## BEGIN DATASET

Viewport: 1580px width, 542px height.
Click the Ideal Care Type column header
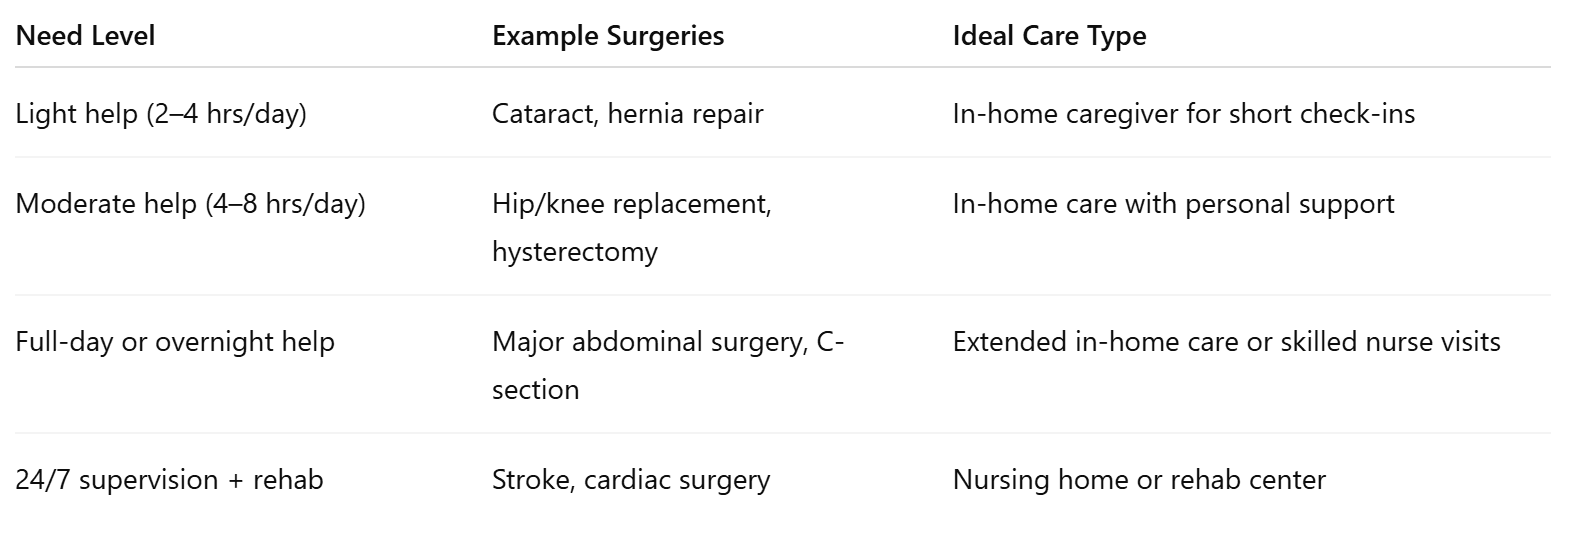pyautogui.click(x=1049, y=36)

## END DATASET
## BEGIN DATASET

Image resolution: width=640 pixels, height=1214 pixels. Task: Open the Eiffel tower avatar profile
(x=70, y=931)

## END DATASET

In the records from the line containing "Viewport: 1580px width, 542px height." through the line containing "pyautogui.click(x=1049, y=36)", inclusive, change "column header" to "column heading" and leave all other text as it is. Give back only those lines, and leave the pictures out.

* _CORRECT RESULT_:
Viewport: 1580px width, 542px height.
Click the Ideal Care Type column heading
pyautogui.click(x=1049, y=36)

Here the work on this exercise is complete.